Input START

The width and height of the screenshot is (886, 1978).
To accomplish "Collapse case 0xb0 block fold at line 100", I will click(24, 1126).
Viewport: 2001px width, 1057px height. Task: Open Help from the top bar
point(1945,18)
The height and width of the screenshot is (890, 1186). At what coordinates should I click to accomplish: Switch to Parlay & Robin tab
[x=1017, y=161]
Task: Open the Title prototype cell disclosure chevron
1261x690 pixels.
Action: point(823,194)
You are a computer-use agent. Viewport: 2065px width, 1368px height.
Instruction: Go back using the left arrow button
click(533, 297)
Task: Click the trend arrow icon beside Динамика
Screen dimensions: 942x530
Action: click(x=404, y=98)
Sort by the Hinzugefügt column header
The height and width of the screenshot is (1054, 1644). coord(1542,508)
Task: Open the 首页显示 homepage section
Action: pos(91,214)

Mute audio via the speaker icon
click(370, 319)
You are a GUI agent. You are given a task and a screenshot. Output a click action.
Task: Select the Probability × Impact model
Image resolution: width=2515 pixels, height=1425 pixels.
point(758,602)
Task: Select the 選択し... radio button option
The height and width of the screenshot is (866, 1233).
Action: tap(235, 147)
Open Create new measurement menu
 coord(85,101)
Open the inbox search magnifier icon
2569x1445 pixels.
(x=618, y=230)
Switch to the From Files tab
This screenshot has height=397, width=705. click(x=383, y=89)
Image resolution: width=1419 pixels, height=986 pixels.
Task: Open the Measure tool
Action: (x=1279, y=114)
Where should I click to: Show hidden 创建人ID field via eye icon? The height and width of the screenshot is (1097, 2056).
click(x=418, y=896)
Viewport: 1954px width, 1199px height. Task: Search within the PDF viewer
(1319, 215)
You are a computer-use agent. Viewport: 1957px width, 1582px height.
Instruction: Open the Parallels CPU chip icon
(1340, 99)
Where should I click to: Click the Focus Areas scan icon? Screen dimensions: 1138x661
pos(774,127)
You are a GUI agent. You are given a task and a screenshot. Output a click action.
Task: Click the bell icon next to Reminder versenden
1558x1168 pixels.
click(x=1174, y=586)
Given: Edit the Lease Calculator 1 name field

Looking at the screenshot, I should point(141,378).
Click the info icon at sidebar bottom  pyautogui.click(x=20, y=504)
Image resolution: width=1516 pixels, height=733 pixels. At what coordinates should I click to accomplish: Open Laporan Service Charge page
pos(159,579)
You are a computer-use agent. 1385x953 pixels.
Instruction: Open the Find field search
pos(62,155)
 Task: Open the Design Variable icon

Input END

### [Task description]
Find each line above that contains "computer", and copy those lines.

### [Your solution]
You are a computer-use agent. Viewport: 2065px width, 1368px height.
You are a computer-use agent. Viewport: 1957px width, 1582px height.
You are a computer-use agent. 1385x953 pixels.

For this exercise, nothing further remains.